[Saved entries]

[Start of section]

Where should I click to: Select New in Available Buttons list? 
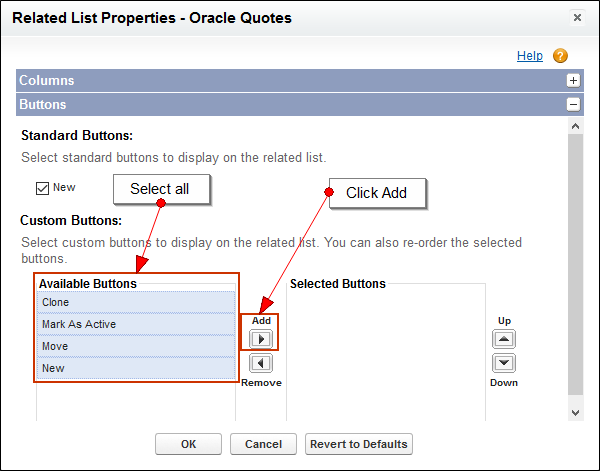pyautogui.click(x=136, y=368)
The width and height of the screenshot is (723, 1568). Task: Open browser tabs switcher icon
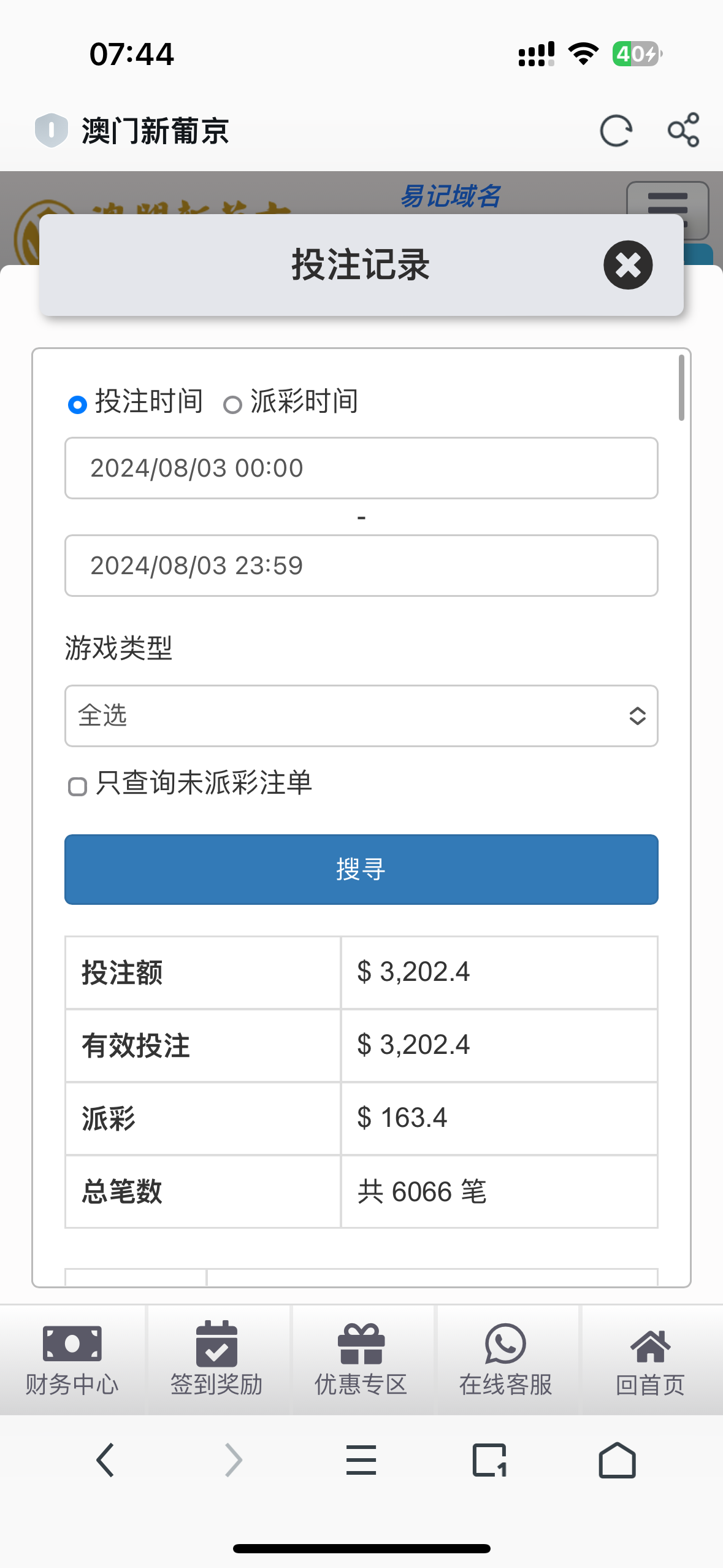(489, 1460)
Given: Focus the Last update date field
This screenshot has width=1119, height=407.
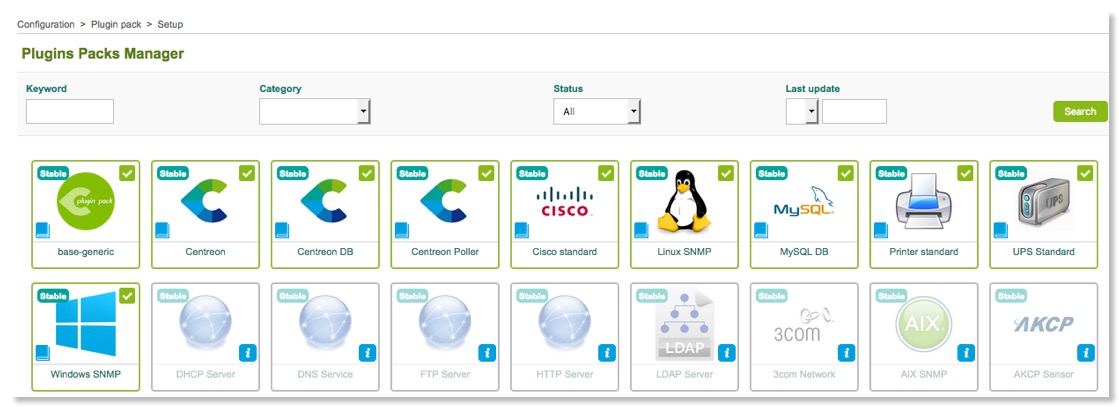Looking at the screenshot, I should (854, 111).
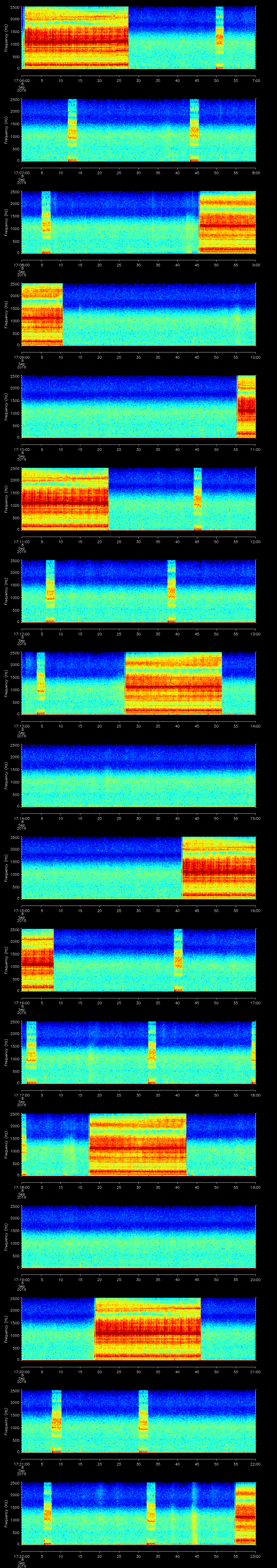277x1568 pixels.
Task: Click the 17:10:00 time axis label
Action: (21, 449)
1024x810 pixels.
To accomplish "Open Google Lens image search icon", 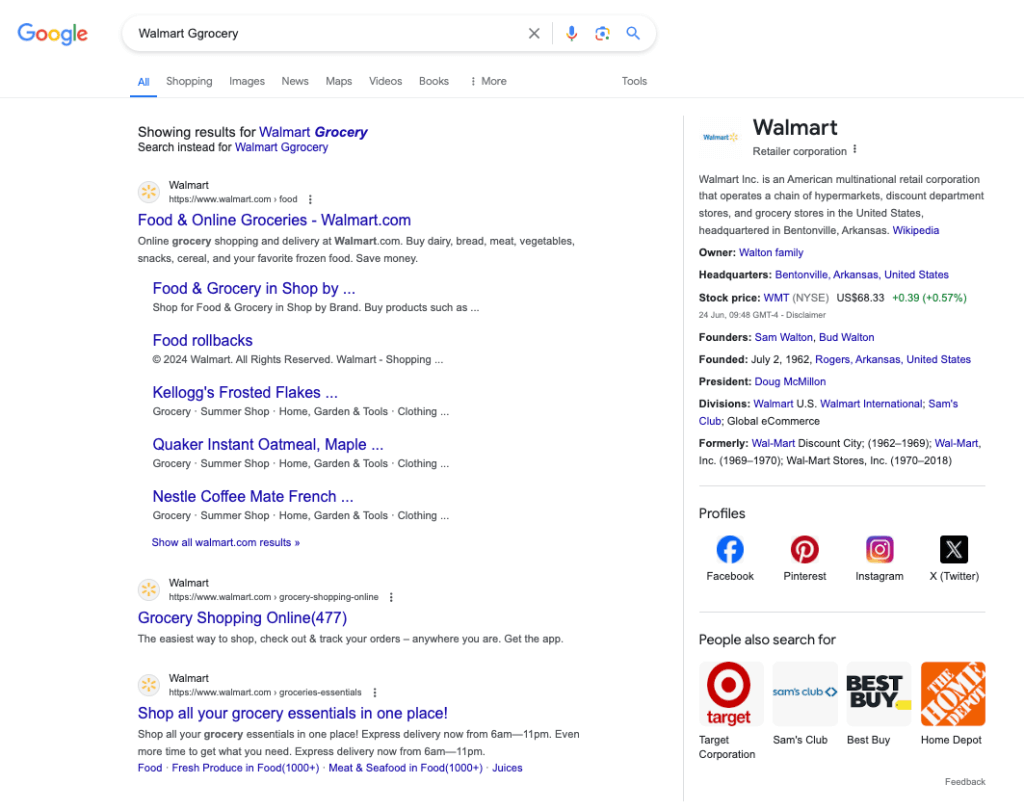I will click(602, 33).
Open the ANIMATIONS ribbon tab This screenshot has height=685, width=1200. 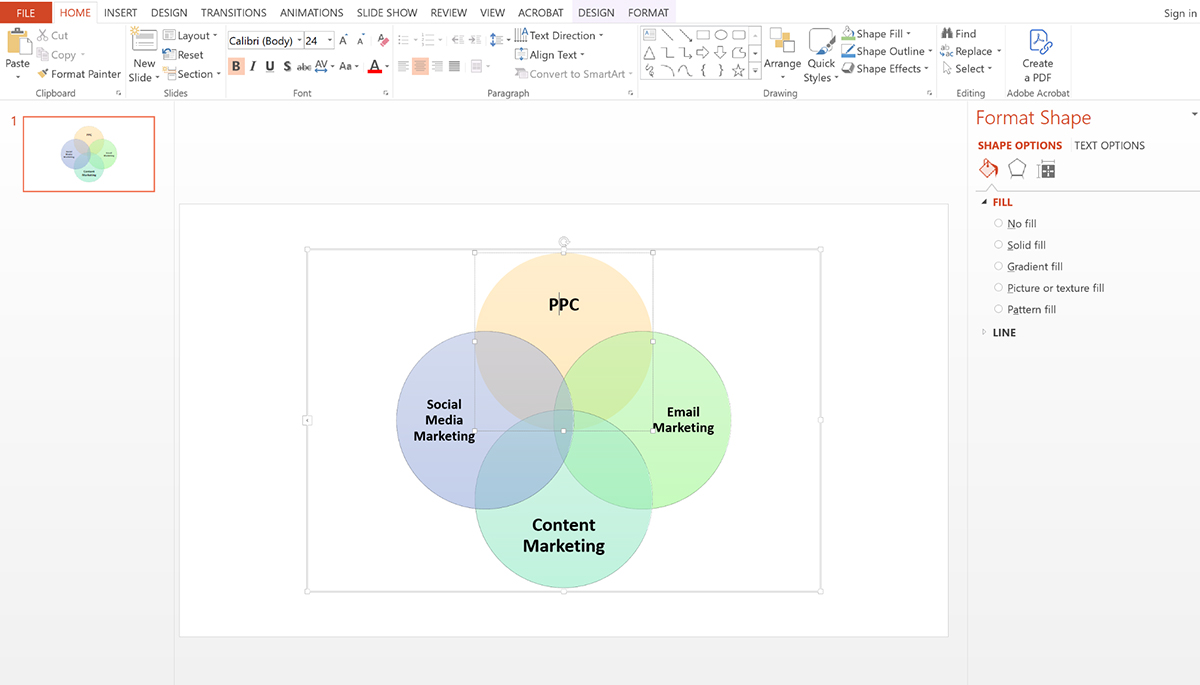click(x=311, y=12)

[End of section]

§ Assignment: Write out nothing but the lines from the start of the data through the line with "1024x810 pixels.". Leave out the pictures.

§ Worked solution:
Where should I click to: Select New in Available Buttons list? 
pyautogui.click(x=136, y=368)
The width and height of the screenshot is (723, 1568). Task: Open browser tabs switcher icon
(489, 1460)
Given: Focus the Last update date field
This screenshot has width=1119, height=407.
Looking at the screenshot, I should (854, 111).
277x1568 pixels.
Task: Click the 17:10:00 time axis label
Action: (21, 449)
1024x810 pixels.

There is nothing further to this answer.